Il Comune, già nel gennaio 1629, aveva per precauzione ordinato di chiudere tutte le porte cittadine e di rafforzare i controlli soprattutto alle persone ed alle merci in entrata; quell’anno, scrive un cronachista, fu «assai penurioso di viveri», col grano che ascese alla somma di otto lire lo staio, quando normalmente costava meno della metà. Nel novembre dello stesso anno il granduca Ferdinando II scrive al vicario di Pescia, ricordandogli le misure necessarie per contrastare l’avanzata del morbo; dà l’ordine di svuotare i pozzi neri e di pulire la gora che passa sotto le case che si affacciano sulla piazza, l’odierna piazza Mazzini.

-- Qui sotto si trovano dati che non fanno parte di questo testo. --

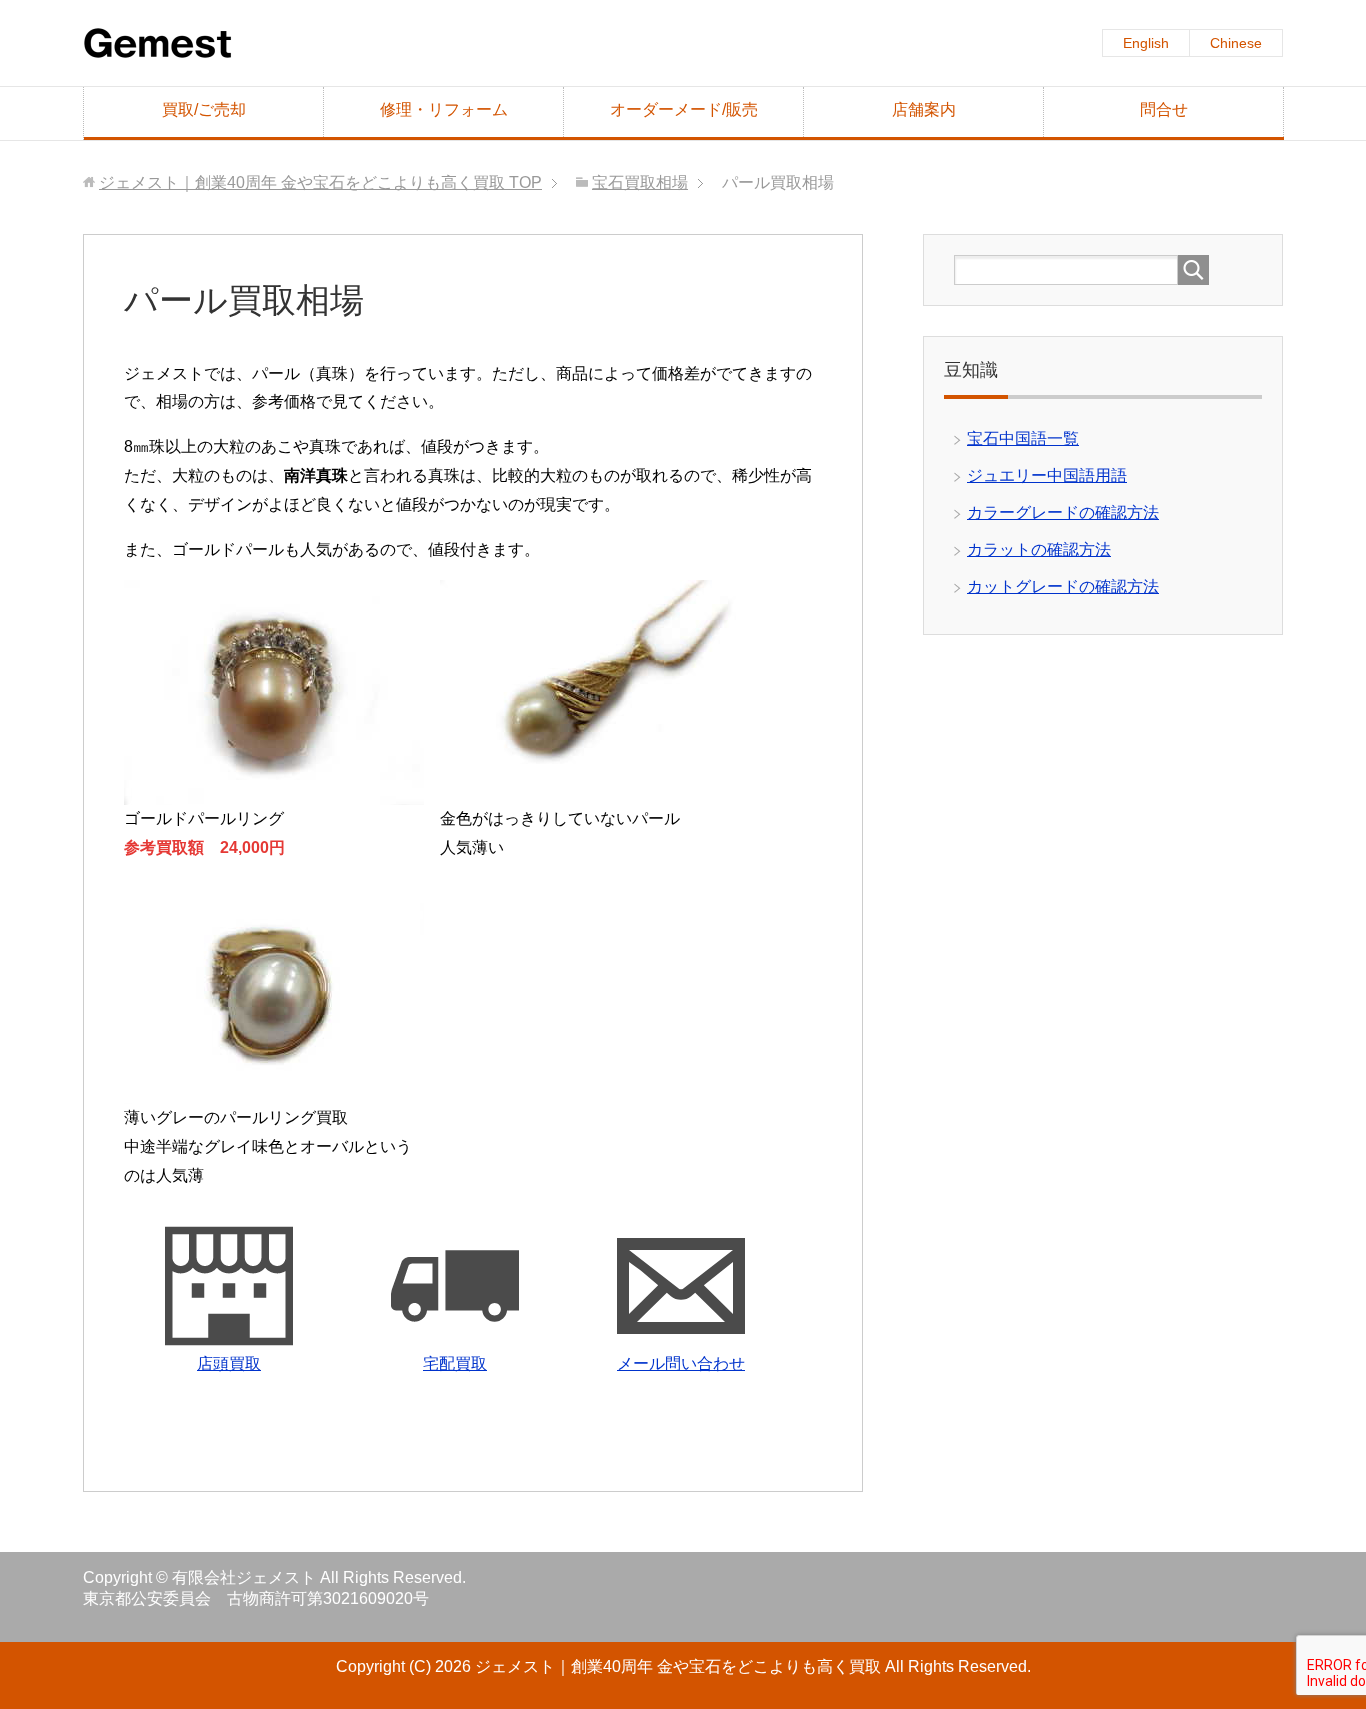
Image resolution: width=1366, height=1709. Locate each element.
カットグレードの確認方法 (1063, 586)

Nel 1630, in seno alla confraternita di Misericordia, si propone di edificare un «lazzaretto per curare li ammalati», stanziando trentacinque lire al mese per sei mesi; in seguito, furono scelte le chiese di San Rocco e Santa Croce, entrambe ne il Prato, dove vi erano anche la chiesa ed il convento di San Francesco e l’ospedale e chiesa di Sant’Antonio Abate. Nei momenti più crudi della virulenza furono predisposti altri due lazzaretti: uno in località Arcipressi e l’altro presso la casa e orto di Lorenzo Simoni, entrambe aree non esattamente identificabili.
Nei primi mesi del 1631 Firenze invia a Pescia farmaci, soldi ed uomini. Ortensia, come abbiamo visto all’inizio, muore il 24 maggio. Il 18 giugno i registri riportano i nomi di ben cinquanta pesciatini morti per peste. L’ultima morta, sul finire dello stesso anno, è Dionora di Virgilio. Nel gennaio termina il contagio.
Si conteranno oltre tremila morti di peste nella sola terra di Pescia.